It was a cookie to share at a time when community was hoped for but rarely possible.
When I was in Paris this summer, I went to Le Comptoir and bought a long, slender, rectangular croissant arranged in a box that could have held a skinny hot dog. It was a new reading of the morning staple and, because the shape was radically different, so was the sensation — there was more crust to crumb, and I loved it. I bought five madeleines, all different colors and all filled with different flavors, and I loved them too, especially the one with caramel. And I bought a cookie — a small, just-for-me cookie — and the fascination began.
Perret’s cookie was sweet, tender and caramel-flavored, with an undertone of hazelnuts. On top, paving the cookie’s surface, were chunks of hazelnuts, their skins colored mahogany in the oven’s heat, and pieces of dark chocolate.

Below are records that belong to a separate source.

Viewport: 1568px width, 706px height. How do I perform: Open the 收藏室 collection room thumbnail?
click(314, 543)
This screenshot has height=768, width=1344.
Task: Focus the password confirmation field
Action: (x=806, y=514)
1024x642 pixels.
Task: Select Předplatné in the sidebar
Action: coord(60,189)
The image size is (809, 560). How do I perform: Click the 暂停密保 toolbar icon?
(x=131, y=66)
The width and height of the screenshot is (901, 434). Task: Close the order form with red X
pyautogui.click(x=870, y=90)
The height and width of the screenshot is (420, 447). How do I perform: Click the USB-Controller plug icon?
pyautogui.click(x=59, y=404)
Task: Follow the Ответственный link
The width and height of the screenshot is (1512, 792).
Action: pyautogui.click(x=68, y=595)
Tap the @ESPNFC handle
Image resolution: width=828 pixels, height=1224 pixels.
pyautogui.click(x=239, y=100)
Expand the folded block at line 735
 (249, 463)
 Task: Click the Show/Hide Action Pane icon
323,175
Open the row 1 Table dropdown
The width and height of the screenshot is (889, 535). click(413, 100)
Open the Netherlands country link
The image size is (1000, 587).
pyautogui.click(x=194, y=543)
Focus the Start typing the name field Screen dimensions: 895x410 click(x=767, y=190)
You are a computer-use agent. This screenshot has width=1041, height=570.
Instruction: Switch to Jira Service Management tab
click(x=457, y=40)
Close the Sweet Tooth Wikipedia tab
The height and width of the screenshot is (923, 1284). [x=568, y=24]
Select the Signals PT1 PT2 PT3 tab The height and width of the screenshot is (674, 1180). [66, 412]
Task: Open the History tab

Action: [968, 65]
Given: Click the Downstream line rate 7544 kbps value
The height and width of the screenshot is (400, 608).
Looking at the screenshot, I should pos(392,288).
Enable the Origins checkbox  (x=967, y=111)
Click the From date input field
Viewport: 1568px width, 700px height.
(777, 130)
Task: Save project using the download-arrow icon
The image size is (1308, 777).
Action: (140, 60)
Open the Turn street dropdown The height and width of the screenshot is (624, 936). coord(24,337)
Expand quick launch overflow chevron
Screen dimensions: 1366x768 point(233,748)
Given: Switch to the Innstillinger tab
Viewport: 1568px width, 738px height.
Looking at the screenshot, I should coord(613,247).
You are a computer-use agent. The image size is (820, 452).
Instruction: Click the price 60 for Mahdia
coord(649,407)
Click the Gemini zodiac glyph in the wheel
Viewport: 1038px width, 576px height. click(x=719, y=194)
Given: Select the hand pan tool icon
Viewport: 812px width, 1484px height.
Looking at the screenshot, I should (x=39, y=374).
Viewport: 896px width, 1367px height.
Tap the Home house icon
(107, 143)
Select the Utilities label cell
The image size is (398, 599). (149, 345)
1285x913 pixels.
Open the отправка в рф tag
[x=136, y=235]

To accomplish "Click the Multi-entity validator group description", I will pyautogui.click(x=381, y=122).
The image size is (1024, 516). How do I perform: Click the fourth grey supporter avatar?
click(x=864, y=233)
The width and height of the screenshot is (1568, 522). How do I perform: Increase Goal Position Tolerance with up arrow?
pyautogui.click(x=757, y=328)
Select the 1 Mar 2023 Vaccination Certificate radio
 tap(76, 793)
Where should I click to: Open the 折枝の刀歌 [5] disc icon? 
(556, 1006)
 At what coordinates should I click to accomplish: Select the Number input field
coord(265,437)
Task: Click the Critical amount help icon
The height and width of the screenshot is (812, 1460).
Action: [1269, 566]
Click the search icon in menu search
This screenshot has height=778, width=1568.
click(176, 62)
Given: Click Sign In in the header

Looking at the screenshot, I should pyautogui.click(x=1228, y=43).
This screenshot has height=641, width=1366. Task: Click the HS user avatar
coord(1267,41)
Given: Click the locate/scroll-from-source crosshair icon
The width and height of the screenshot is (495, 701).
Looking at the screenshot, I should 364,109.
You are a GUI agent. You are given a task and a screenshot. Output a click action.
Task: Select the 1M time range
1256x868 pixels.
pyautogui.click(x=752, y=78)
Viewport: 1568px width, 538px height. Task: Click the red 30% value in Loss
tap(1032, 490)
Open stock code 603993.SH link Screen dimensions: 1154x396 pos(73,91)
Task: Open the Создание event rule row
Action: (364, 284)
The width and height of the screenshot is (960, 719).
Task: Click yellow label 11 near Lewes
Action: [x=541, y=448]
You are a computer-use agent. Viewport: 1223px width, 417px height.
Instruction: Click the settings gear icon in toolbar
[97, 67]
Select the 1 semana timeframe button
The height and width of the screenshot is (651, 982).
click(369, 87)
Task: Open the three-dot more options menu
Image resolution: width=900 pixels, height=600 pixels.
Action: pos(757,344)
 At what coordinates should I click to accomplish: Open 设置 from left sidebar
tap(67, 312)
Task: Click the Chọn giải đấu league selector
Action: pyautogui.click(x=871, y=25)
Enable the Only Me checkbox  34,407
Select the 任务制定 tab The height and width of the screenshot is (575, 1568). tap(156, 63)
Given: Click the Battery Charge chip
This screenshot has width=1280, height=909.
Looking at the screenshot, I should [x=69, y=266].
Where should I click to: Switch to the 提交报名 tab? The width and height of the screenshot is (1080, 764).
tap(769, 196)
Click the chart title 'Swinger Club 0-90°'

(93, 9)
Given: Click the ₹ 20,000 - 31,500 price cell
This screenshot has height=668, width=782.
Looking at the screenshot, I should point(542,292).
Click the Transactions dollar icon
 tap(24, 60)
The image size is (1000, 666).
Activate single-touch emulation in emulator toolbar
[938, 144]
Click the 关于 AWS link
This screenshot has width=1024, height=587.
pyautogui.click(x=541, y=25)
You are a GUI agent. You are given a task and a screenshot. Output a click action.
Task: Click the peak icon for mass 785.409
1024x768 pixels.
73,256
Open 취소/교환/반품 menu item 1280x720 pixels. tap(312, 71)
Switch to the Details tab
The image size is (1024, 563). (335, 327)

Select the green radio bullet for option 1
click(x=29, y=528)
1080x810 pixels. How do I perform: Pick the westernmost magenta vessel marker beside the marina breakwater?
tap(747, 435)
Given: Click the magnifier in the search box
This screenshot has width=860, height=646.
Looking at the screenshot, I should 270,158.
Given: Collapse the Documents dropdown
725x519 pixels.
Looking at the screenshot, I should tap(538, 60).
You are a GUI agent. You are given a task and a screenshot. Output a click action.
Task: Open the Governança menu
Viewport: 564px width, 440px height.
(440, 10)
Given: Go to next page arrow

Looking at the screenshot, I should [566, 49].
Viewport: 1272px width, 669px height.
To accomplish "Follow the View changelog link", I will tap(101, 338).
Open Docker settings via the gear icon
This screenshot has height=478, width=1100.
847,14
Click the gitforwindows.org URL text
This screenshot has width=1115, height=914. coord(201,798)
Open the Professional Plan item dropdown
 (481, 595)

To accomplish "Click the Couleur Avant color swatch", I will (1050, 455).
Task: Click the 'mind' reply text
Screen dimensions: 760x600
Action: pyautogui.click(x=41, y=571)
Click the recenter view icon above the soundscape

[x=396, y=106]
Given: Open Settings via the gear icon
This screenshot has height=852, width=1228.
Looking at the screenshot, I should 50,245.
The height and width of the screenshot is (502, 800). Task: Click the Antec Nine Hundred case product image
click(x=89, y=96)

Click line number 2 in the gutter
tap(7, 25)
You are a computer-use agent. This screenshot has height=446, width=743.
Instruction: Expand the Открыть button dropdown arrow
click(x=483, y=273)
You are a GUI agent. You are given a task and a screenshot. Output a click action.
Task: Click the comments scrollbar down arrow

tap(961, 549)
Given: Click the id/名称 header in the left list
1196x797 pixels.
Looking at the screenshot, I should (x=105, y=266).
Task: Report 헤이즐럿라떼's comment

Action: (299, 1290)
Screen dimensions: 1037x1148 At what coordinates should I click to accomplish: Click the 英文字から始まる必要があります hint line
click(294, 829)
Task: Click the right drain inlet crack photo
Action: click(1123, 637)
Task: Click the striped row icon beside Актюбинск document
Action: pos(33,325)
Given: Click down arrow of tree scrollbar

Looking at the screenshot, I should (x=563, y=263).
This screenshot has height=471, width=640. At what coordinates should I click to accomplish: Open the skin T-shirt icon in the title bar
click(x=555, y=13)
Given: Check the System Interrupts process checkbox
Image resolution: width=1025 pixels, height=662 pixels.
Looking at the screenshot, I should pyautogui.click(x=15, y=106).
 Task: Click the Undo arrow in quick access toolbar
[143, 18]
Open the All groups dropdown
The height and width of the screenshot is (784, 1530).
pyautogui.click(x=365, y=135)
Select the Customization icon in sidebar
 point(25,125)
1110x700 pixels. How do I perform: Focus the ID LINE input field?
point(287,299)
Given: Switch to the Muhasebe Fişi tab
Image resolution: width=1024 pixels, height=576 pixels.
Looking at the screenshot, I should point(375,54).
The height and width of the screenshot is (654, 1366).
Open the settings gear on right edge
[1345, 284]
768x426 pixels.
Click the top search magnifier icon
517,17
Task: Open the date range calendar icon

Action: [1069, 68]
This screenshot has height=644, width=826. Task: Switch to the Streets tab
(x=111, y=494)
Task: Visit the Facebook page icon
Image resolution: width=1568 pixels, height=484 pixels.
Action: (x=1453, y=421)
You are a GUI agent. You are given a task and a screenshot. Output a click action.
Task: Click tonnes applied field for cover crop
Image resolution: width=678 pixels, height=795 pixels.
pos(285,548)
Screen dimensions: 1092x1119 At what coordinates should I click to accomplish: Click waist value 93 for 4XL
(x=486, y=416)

There were small dollops of caramel and a sprinkling of fleur de sel. Every bite was interesting, crunchy from the toppings and chewy from the base.
When I talked to the chef about his cookie, he told me that he first made it at home for his children, a diversion and a treat during the severe pandemic lockdowns in Paris in 2020, and that, instead of making a batch, he baked one cookie as large as a cake. It struck me as perfect that it was a cookie to share at a time when community was hoped for but rarely possible.
The recipe Perret generously gave me included cassonade, a coarse brown sugar that’s not refined in the same way as American brown sugar, and a thin hazelnut purée from Italy’s Piedmont region. It was baked in a cake ring, a low metal ring placed directly on a parchment-lined baking sheet. I made it in Paris to get the bones of the recipe down, and then, when I returned to America, I remade it, coming as close as I could to the original using ingredients I could find locally. Turbinado sugar stood in for the cassonade. Almonds and almond butter (the kind made with just nuts) replaced the hazelnuts and purée. A springform pan, minus the bottom, did the job of a cake ring. And when I’d scraped the last bit of homemade caramel sauce from the jar, I topped the cookie with dabs of caramel bought from the supermarket.